**Source passage**
+ + + + +

Keeping the exercise realistic must be balanced against the need for the exercise to be safe. In live exercises there is always the danger that the exercise will bleed over into the "real world". Your team might pick up the phone and ask the data center to reboot a bunch of servers, and accidentally include a production machine. The on-call might see an alarm and interpret it as a real system failure. An engineer might connect to the wrong environment and delete the production database. There is a very real risk that an exercise will interfere with day-to-day operations. As such, there must be some ground rules:

  • The entire organization must be informed that an exercise will take place. This will make people think twice before acting on surprising information.
  • The exercise must be lead by someone with full visibility, and that is available to the organization. Should anyone have any uncertainty about what is real or not, the exercise leader must be able to clarify this immediately.
  • The beginning of all written and verbal communication that is part of the exercise must start with the phrase "Exercise Exercise Exercise". This will get tedious, but it will prevent misunderstandings. When someone calls the internal emergency hotline with a real issue during the exercise, it is crucial that no time is wasted figuring out if it is a real situation or not. It is recommended that real world emergencies are communicated with the phrase "No play", to indicate that this is not part of the exercise.
  • All participants must be available at all time, and ready to abort the exercise. If a real world issue happens, something goes wrong, or there are other reasons to stop the scenario, the exercise leader will broadcast the message "Bulldog Bulldog Bulldog - Exercise aborted". (I have no idea why the word "Bulldog" has been chosen for this, but it is the internationally agreed upon word to stop or abort an exercise 🤷‍♂️ My best guess is that it is a word that is difficult to mistake for other words when transmitted by radio.)

+ + + + +

**Dataset**
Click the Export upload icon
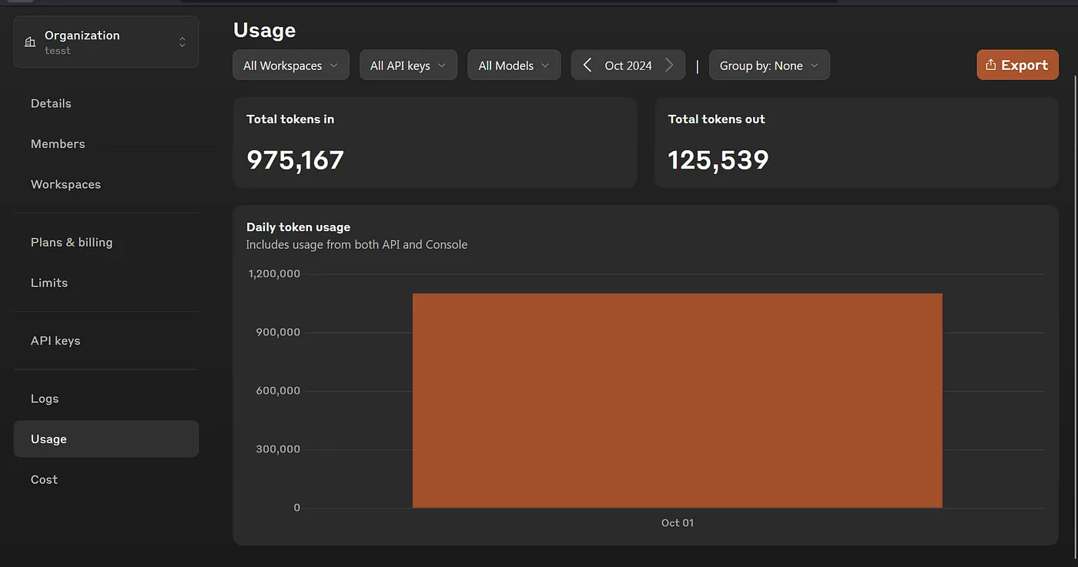The height and width of the screenshot is (567, 1078). click(991, 65)
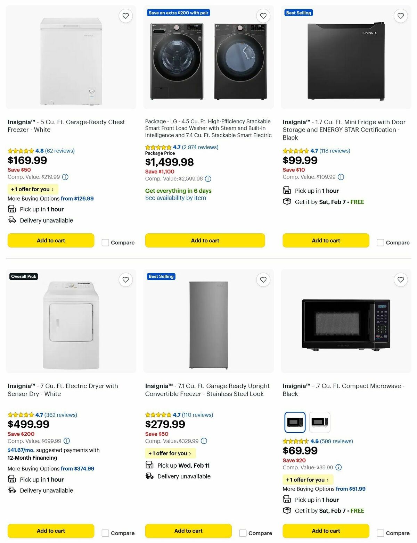The image size is (417, 543).
Task: Click the info icon beside $219.99 comp value
Action: [65, 177]
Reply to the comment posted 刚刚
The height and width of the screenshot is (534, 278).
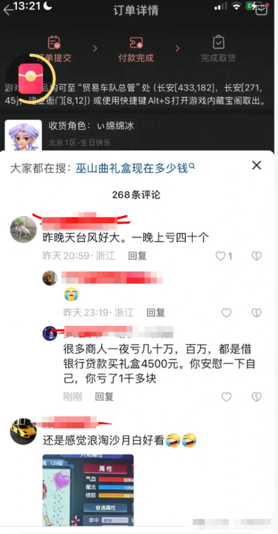point(104,396)
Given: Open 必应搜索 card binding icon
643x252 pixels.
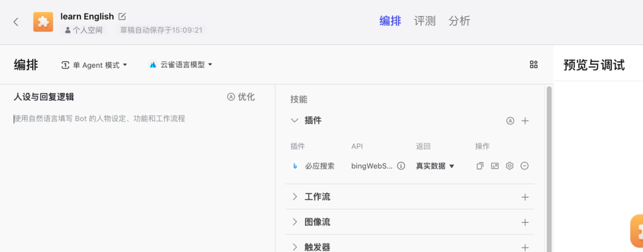Looking at the screenshot, I should click(x=495, y=166).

+ + + + +

**Given request A**
In the passage on exercise ground rules, what phrase is recommended for communicating real world emergencies during an exercise?
**Given request B**
Output the passage on exercise ground rules from "Keeping the exercise" up to and including "on surprising information.".
**Given request C**
Pick up the passage on exercise ground rules at the point where it stops, and continue it.
The items have no connection to the passage on exercise ground rules.

**Answer A**
"No play"

**Answer B**
Keeping the exercise realistic must be balanced against the need for the exercise to be safe. In live exercises there is always the danger that the exercise will bleed over into the "real world". Your team might pick up the phone and ask the data center to reboot a bunch of servers, and accidentally include a production machine. The on-call might see an alarm and interpret it as a real system failure. An engineer might connect to the wrong environment and delete the production database. There is a very real risk that an exercise will interfere with day-to-day operations. As such, there must be some ground rules:

  • The entire organization must be informed that an exercise will take place. This will make people think twice before acting on surprising information.

**Answer C**
Evaluation

Collaborative Meeting
Photo by Redd F / Unsplash

After the exercise is completed, everyone deserves a nice break, perhaps some snacks or an extra delicious lunch. But after that, it's time for perhaps the most important step: Evaluation. There is little value to the exercise if we can not systematically learn something from it.

Your evaluation should bring everyone together, and give all participants room to talk about their experience. What did the scenario look like from their perspective? What did they find problematic, and what tools or training where they missing? The observers should share their experience after the participants, to ensure that their observations don't colour the recollections of the people performing the tasks.

With everyone's take one what happened, we have to identify the learning points. Where did we go wrong, what could have been easier, and what worked well. The learning must be taken back to the teams, and brought up with leadership to ensure that actual change is made to ensure that a real life scenario will be handled even better, and that the teams are prepared.


Having regular exercises is both fun and invaluable learning for your team! There is no doubt in my mind that any organization that runs a system that is critical for the business should do exercises regularly.